The tasks are pretty static over time but subtasks are added and removed on average about once per 5 minutes per task. I would say that each task on average has about 40 subtasks at any given time containing (almost always but there are a few exceptions) one participant. My sole purpose of using Datomic is to be able to see how tasks have evolved over time, i.e. I'd like to see the what a task looked like at a given time. To achieve I'm currently doing something similar to this:

(defn find-tasks-by-tenant-at-time 
    [conn tenant-guid ^long time-epoch]
    (let [db-conn (-> conn d/db (d/as-of (Date. time-epoch)))
          task-ids (->> (d/q '[:find ?taskIds
                              :in $ ?tenantGuid
                              :where
                              [?tenantId :tenant/guid ?tenantGuid]
                              [?tenantId :tenant/tasks ?taskIds]]
                            db-conn tenant-guid)
                       vec flatten)
          task-entities (map #(d/entity db-conn %) task-ids)
          dtos (map (fn [task]
                (letfn [(participant-dto [participant]
                          {:id   (:participant/guid participant)
                           :name (:participant/name participant)})
                        (subtask-dto [subtask]
                          {:id           (:subtask/guid subtask)
                           :type         (:subtask/type subtask)
                           :participants (map participant-dto (:subtask/participants subtask))})]
                  {:id       (:task/guid task)
                   :name     (:task/name task)
                   :subtasks (map subtask-dto (:task/subtasks task))})) task-entities)]
          dtos))

Unfortunately this is extremely slow. It can take almost 60 seconds to return from this function if there are many tasks for a tenant (say 20) each containing roughly 40 subtasks. Am I doing something obviously wrong here? Is it possible to speed this up?

Update: The entire dataset is roughly 2 Gb and the peer has 3.5Gb of memory (but it doesn't seem to make any difference if I decrease it to say 1.5 Gb) and the transactor has 1 Gb of memory.

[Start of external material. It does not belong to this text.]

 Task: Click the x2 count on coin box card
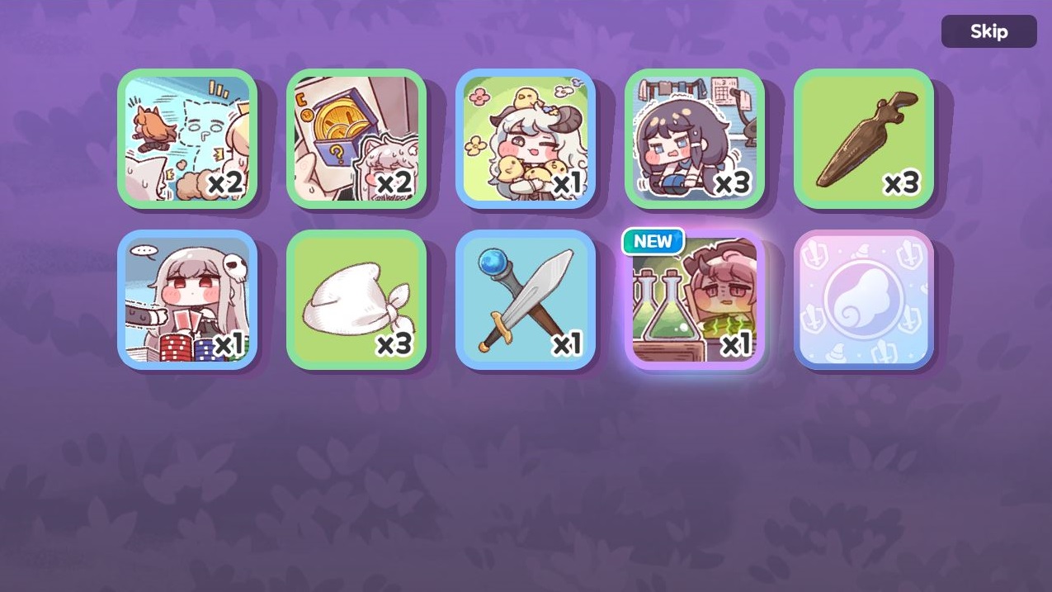click(394, 182)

I'm using Datomic Free.

1条回答
干净又极端
2楼-- · 2019-07-02 12:48

Before you start profiling etc. you could replace

[:find ?taskIds ...]

by

[:find (pull ?task-entity [*]) ...]

to reduce the number of round-trips to the peer and thus get rid of the map statement for task-entities. In a second step replace [*] with the appropriate set of keys you really want to pull for each entity.